*TASK TO CARRY OUT:* All of the entries should be returned without a single change.

[Pixel coordinate grounding data]
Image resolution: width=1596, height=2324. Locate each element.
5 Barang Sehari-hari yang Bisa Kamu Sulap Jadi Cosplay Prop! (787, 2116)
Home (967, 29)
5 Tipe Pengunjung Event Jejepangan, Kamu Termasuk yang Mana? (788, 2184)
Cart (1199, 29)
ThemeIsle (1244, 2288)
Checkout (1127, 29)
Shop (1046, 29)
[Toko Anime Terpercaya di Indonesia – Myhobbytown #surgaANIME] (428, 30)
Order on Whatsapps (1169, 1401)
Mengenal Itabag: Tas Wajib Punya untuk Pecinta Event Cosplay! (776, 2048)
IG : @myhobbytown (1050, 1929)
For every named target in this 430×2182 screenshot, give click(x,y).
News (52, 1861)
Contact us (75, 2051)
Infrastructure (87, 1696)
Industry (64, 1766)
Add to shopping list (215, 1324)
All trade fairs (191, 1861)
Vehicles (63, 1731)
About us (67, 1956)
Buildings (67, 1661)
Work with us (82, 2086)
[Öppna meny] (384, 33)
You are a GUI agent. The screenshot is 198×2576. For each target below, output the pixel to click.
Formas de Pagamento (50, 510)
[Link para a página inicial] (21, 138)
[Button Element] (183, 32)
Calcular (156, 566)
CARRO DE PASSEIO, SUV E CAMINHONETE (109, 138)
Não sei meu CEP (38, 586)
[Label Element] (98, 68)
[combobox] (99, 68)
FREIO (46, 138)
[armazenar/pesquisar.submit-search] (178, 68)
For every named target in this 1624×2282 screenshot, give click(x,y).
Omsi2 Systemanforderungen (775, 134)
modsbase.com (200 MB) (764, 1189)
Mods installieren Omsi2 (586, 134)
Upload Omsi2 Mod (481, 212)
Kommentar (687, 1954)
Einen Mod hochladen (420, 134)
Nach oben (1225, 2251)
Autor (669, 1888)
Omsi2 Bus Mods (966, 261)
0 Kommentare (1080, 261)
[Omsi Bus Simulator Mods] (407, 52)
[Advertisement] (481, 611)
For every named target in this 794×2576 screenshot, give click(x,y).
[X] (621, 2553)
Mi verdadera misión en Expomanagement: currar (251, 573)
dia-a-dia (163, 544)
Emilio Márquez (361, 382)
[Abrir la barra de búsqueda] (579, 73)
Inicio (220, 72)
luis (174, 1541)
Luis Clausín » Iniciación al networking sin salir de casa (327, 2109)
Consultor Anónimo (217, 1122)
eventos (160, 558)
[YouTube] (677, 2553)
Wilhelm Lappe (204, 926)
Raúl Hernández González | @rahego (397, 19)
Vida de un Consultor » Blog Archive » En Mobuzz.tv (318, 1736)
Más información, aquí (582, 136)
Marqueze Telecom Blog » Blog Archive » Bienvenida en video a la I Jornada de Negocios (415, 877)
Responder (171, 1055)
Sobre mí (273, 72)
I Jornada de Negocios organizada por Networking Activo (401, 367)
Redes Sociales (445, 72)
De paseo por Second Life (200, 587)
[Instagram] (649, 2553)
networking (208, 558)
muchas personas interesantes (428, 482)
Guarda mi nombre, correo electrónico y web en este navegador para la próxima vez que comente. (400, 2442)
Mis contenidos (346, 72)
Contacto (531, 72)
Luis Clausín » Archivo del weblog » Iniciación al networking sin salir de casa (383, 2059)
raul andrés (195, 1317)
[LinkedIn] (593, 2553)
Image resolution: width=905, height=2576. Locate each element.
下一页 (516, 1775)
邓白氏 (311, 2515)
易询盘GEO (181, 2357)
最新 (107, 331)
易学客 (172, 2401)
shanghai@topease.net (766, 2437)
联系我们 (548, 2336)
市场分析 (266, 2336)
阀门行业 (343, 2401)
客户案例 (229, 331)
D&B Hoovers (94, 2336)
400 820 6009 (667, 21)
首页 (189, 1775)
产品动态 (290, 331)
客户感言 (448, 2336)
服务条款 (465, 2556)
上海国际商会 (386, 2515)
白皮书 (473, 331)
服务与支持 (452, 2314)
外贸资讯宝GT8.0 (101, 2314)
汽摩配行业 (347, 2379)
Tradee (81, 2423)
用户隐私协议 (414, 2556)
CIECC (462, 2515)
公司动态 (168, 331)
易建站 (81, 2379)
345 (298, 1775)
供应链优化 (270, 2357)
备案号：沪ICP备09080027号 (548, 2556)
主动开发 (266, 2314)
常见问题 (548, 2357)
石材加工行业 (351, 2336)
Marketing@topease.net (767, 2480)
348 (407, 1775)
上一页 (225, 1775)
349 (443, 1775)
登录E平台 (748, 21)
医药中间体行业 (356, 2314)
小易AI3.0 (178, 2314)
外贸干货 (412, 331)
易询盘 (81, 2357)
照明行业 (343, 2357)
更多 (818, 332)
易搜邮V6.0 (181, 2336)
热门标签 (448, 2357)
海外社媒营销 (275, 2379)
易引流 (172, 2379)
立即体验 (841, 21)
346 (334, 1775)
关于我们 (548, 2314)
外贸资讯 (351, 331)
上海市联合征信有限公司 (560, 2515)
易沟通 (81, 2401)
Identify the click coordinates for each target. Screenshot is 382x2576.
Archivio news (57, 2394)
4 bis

*ANSWER SPACE:*
Image resolution: width=1596, height=2324. Locate each element.
5 Barang Sehari-hari yang Bisa Kamu Sulap Jadi Cosplay Prop! (787, 2116)
Home (967, 29)
5 Tipe Pengunjung Event Jejepangan, Kamu Termasuk yang Mana? (788, 2184)
Cart (1199, 29)
ThemeIsle (1244, 2288)
Checkout (1127, 29)
Shop (1046, 29)
[Toko Anime Terpercaya di Indonesia – Myhobbytown #surgaANIME] (428, 30)
Order on Whatsapps (1169, 1401)
Mengenal Itabag: Tas Wajib Punya untuk Pecinta Event Cosplay! (776, 2048)
IG : @myhobbytown (1050, 1929)
For every named target in this 430×2182 screenshot, give click(x,y).
News (52, 1861)
Contact us (75, 2051)
Infrastructure (87, 1696)
Industry (64, 1766)
Add to shopping list (215, 1324)
All trade fairs (191, 1861)
Vehicles (63, 1731)
About us (67, 1956)
Buildings (67, 1661)
Work with us (82, 2086)
[Öppna meny] (384, 33)
You are a GUI agent. The screenshot is 198×2576. For each target below, output the pixel to click.
Formas de Pagamento (50, 510)
[Link para a página inicial] (21, 138)
[Button Element] (183, 32)
Calcular (156, 566)
CARRO DE PASSEIO, SUV E CAMINHONETE (109, 138)
Não sei meu CEP (38, 586)
[Label Element] (98, 68)
[combobox] (99, 68)
FREIO (46, 138)
[armazenar/pesquisar.submit-search] (178, 68)
For every named target in this 1624×2282 screenshot, give click(x,y).
Omsi2 Systemanforderungen (775, 134)
modsbase.com (200 MB) (764, 1189)
Mods installieren Omsi2 (586, 134)
Upload Omsi2 Mod (481, 212)
Kommentar (687, 1954)
Einen Mod hochladen (420, 134)
Nach oben (1225, 2251)
Autor (669, 1888)
Omsi2 Bus Mods (966, 261)
0 Kommentare (1080, 261)
[Omsi Bus Simulator Mods] (407, 52)
[Advertisement] (481, 611)
For every named target in this 794×2576 screenshot, give click(x,y).
[X] (621, 2553)
Mi verdadera misión en Expomanagement: currar (251, 573)
dia-a-dia (163, 544)
Emilio Márquez (361, 382)
[Abrir la barra de búsqueda] (579, 73)
Inicio (220, 72)
luis (174, 1541)
Luis Clausín » Iniciación al networking sin salir de casa (327, 2109)
Consultor Anónimo (217, 1122)
eventos (160, 558)
[YouTube] (677, 2553)
Wilhelm Lappe (204, 926)
Raúl Hernández González | @rahego (397, 19)
Vida de un Consultor » Blog Archive » En Mobuzz.tv (318, 1736)
Más información, aquí (582, 136)
Marqueze Telecom Blog » Blog Archive » Bienvenida en video a la I Jornada de Negocios (415, 877)
Responder (171, 1055)
Sobre mí (273, 72)
I Jornada de Negocios organizada por Networking Activo (401, 367)
Redes Sociales (445, 72)
De paseo por Second Life (200, 587)
[Instagram] (649, 2553)
networking (208, 558)
muchas personas interesantes (428, 482)
Guarda mi nombre, correo electrónico y web en este navegador para la próxima vez que comente. (400, 2442)
Mis contenidos (346, 72)
Contacto (531, 72)
Luis Clausín » Archivo del weblog » Iniciación al networking sin salir de casa (383, 2059)
raul andrés (195, 1317)
[LinkedIn] (593, 2553)
Image resolution: width=905, height=2576. Locate each element.
下一页 (516, 1775)
邓白氏 (311, 2515)
易询盘GEO (181, 2357)
最新 (107, 331)
易学客 (172, 2401)
shanghai@topease.net (766, 2437)
联系我们 (548, 2336)
市场分析 (266, 2336)
阀门行业 (343, 2401)
客户案例 (229, 331)
D&B Hoovers (94, 2336)
400 820 6009 (667, 21)
首页 (189, 1775)
产品动态 (290, 331)
客户感言 (448, 2336)
服务条款 (465, 2556)
上海国际商会 (386, 2515)
白皮书 (473, 331)
服务与支持 (452, 2314)
外贸资讯宝GT8.0 (101, 2314)
汽摩配行业 (347, 2379)
Tradee (81, 2423)
用户隐私协议 (414, 2556)
CIECC (462, 2515)
公司动态 (168, 331)
易建站 (81, 2379)
345 (298, 1775)
供应链优化 (270, 2357)
备案号：沪ICP备09080027号 (548, 2556)
主动开发 (266, 2314)
常见问题 (548, 2357)
石材加工行业 (351, 2336)
Marketing@topease.net (767, 2480)
348 (407, 1775)
上一页 (225, 1775)
349 (443, 1775)
登录E平台 (748, 21)
医药中间体行业 (356, 2314)
小易AI3.0 (178, 2314)
外贸干货 (412, 331)
易询盘 (81, 2357)
照明行业 (343, 2357)
更多 (818, 332)
易搜邮V6.0 (181, 2336)
热门标签 (448, 2357)
海外社媒营销 (275, 2379)
易引流 (172, 2379)
立即体验 (841, 21)
346 (334, 1775)
关于我们 (548, 2314)
外贸资讯 (351, 331)
上海市联合征信有限公司 (560, 2515)
易沟通 (81, 2401)
Identify the click coordinates for each target. Screenshot is 382x2576.
Archivio news (57, 2394)
4 bis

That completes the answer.